Coming down with coronavirus can result in many symptoms – or even none at all.
So researchers say knowing in which order they first appear will help doctors identify Covid-19 patients sooner and make better treatment decisions.
Scientists from the University of Southern California have revealed the order symptoms are likely to arise – fever, cough and muscle pain, then nausea and/or vomiting, then diarrhoea.
They say knowing the order could also help patients seek treatment quicker or decide to self-isolate.
Doctors could also rule out other illnesses or plan how to treat patients, according to the findings published in the journal Frontiers in Public Health this month.
"This order is especially important to know when we have overlapping cycles of illnesses like the flu that coincide with infections of Covid-19," said Peter Kuhn, professor of medicine, biomedical engineering, and aerospace and mechanical engineering.
"Doctors can determine what steps to take to care for the patient, and they may prevent the patient's condition from worsening."
Lead author of the study, doctoral candidate Joseph Larsen, said given there were now better approaches to treatments for Covid-19, identifying patients earlier could reduce hospitalisation time.
He said fever and cough were frequently associated with a variety of respiratory illnesses, including Middle East respiratory syndrome (Mers) and severe acute respiratory syndrome (Sars).
But he said the timing and symptoms in the upper and lower gastrointestinal tract set Covid-19 apart.

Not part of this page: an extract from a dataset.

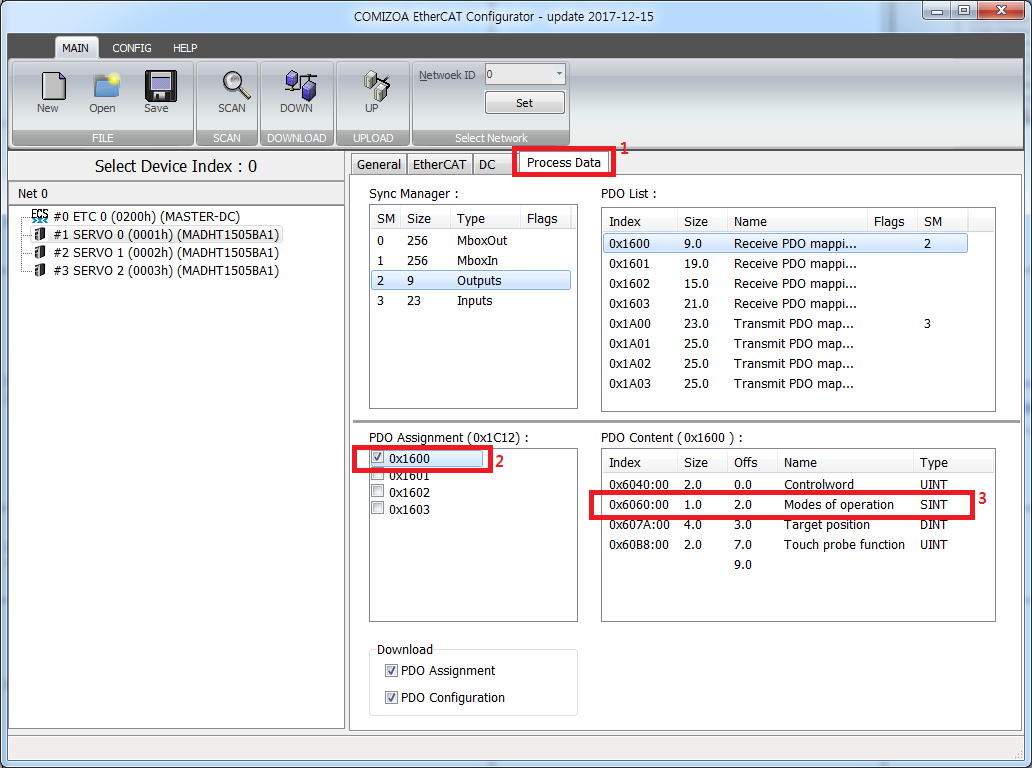
Task: Click the UP upload icon
Action: pos(372,87)
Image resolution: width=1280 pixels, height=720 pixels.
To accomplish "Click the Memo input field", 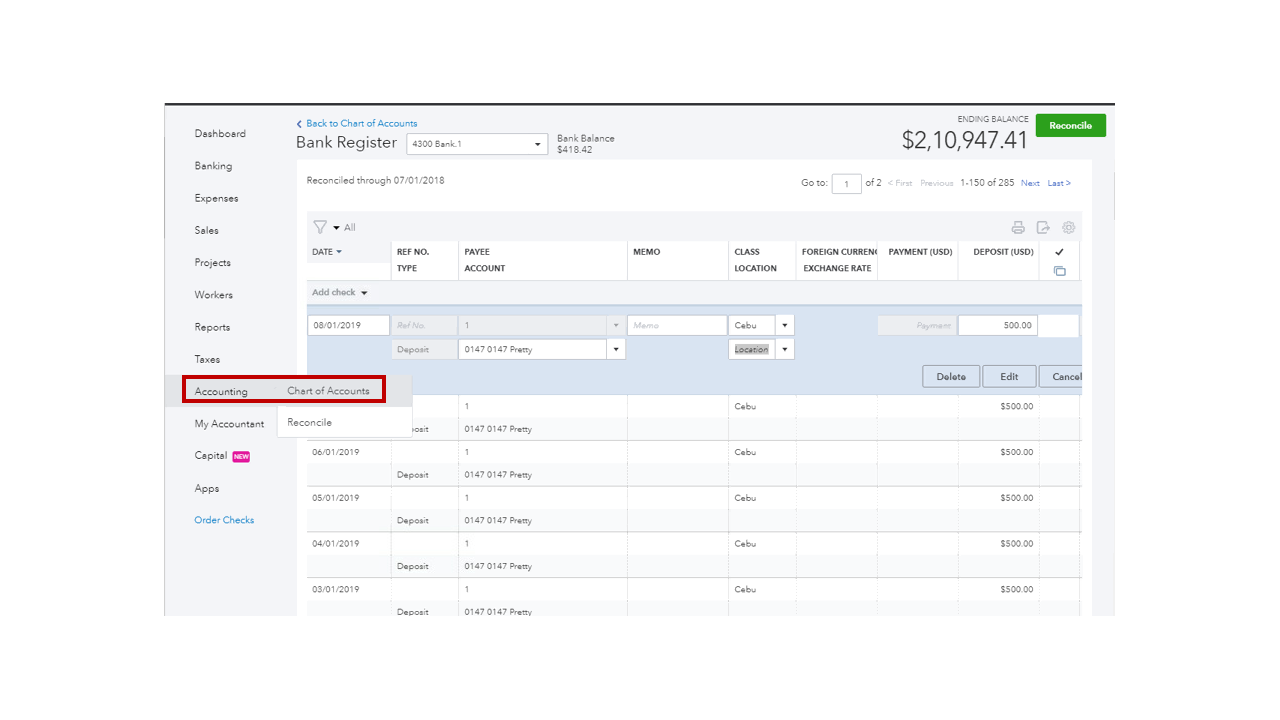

"The upper GI tract (nausea/vomiting) seems to be affected before the lower GI tract (diarrhoea) in Covid-19, which is the opposite from Mers and Sars," the scientists wrote.
They were able to predict the order of symptoms from the rates of symptom incidence of more than 55,000 confirmed coronavirus cases in China, all of which were collected from February 16 to 24 by the World Health Organisation.
They also studied a dataset of nearly 1100 cases collected from December 11 to January 29 by the China Medical Treatment Expert Group.
To compare the order of Covid-19 symptoms to influenza, the researchers examined data from 2470 cases in North America, Europe and the Southern Hemisphere that were reported to health authorities from 1994 to 1998.
"The order of the symptoms matter," Larsen said.
"Knowing that each illness progresses differently means that doctors can identify sooner whether someone likely has Covid-19, or another illness, which can help them make better treatment decisions."